Earl, Is there only one version of hardware? If there is, the differences between these users experiences is even stranger.


----------



## Radio Enginerd (Oct 5, 2006)

btmoore said:


> The classic Partial Bug is alive and well in 0x115. I was missing my office recording last night, history shows partial and I could find no status code data.


My perception is the partial bug is MUCH more alive and well then in past releases.


----------



## jbstix (Dec 29, 2005)

davidord said:


> I've experienced an increase in audio sync problems with this release. In previous releases, hitting pause and play usually fixed the issue. This doesn't help in this release. I've tried changing channels and that helps sometimes.
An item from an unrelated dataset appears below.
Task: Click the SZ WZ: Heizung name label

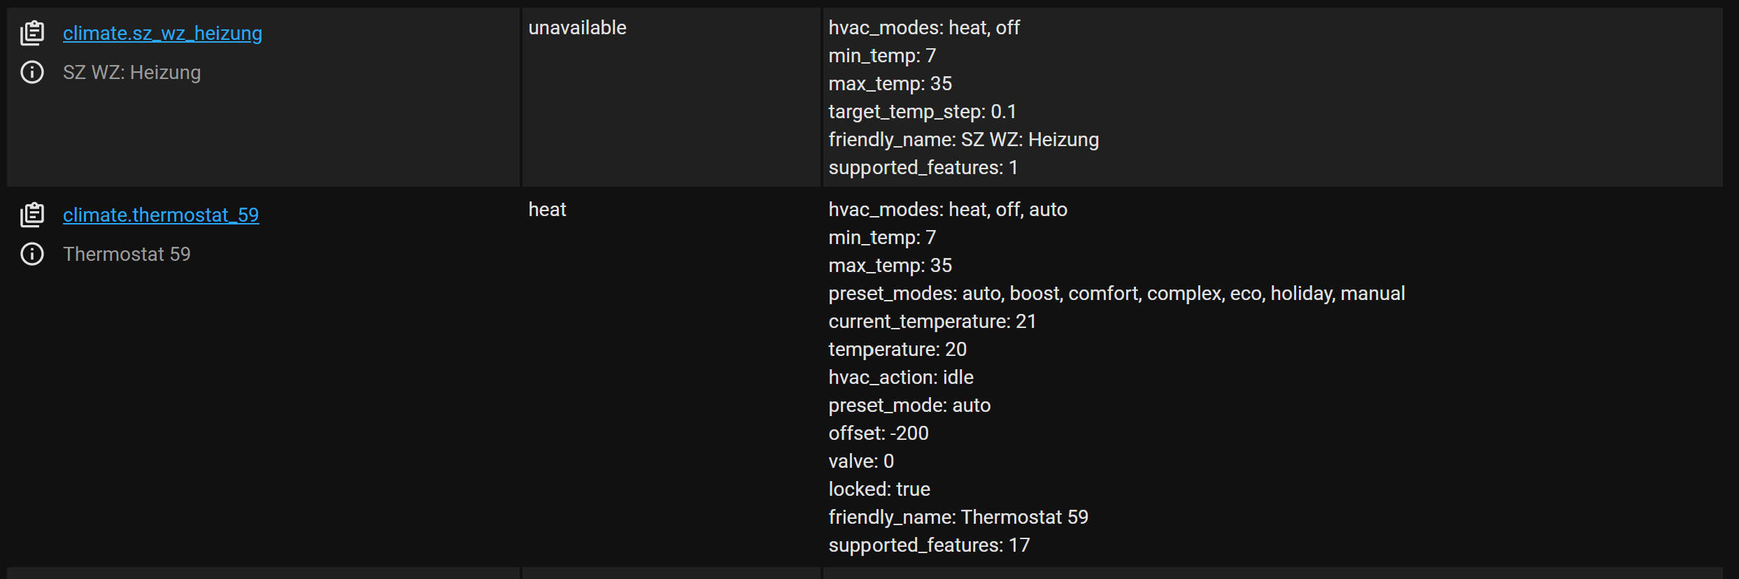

Overall, this release (ox115) has caused me more problems than the last (ox10b).
> 
> Problems I've experienced so far with this release:
> 
> ...


I can report this same exact experience with x115 RC.
Started watching a recorded show (MPEG4 local) started fine, then tried to FF thru first set of commercial, got Keep or Delete then wouldn't play back. Tried to play another recording, got K or D message - restarted both show now playback fine.
I doubt 115 is going national


----------



## richlife (Dec 4, 2006)

Kentstater said:


> Zip 48144 Detroit DMA
> OTA Toledo Locals
> 
> I got the Elvis update on Tuesday and waited until I had a chance to put it through the ringer.
> ...


Hey, Earl! :welcome: :welcome: :welcome:

I'm in the same situation as Kentstater and I think Hasan is also (meaning we've had no major problems with 115). As Kentstater indicates, we have no issues and feel rather guilty proclaiming so, but there seems to be some balance needed with all the problem reports. Is there some way to set up a poll-like thread that anyone can basically add or remove their name to a list of "Have Major Problems" or "Do Not Have Major Problemss -- no other comments to be allowed there. Have Major Problems should also update the issues thread (or maybe that thread could be modified to provide this). It would also allow an accurate count (even if not statistically significant) of each position. And would give those who have no problems an outlet where they can be sure the message isn't just POS. (I noted the comment about a local BB being posted with the "fact" that we are all dumping D*. BS!!) Doing it by name prevents multiple votes, being able to change (say after several days) means general voter happiness.

How to decide which option is correct? Obviously up to each user, but perhaps some examples of Major Problems could be listed (unexpected reboots, forced to RBR multiple times a week, multiple lost recordings (for whatever reason, etc.). The really bad problems that we know are unacceptable (that would cause me for example to fall back to 10B).


----------



## Just J (Oct 11, 2006)

richlife said:


> Hey, Earl! :welcome: :welcome: :welcome:
> 
> I'm in the same situation as Kentstater and I think Hasan is also (meaning we've had no major problems with 115). As Kentstater indicates, we have no issues and feel rather guilty proclaiming so...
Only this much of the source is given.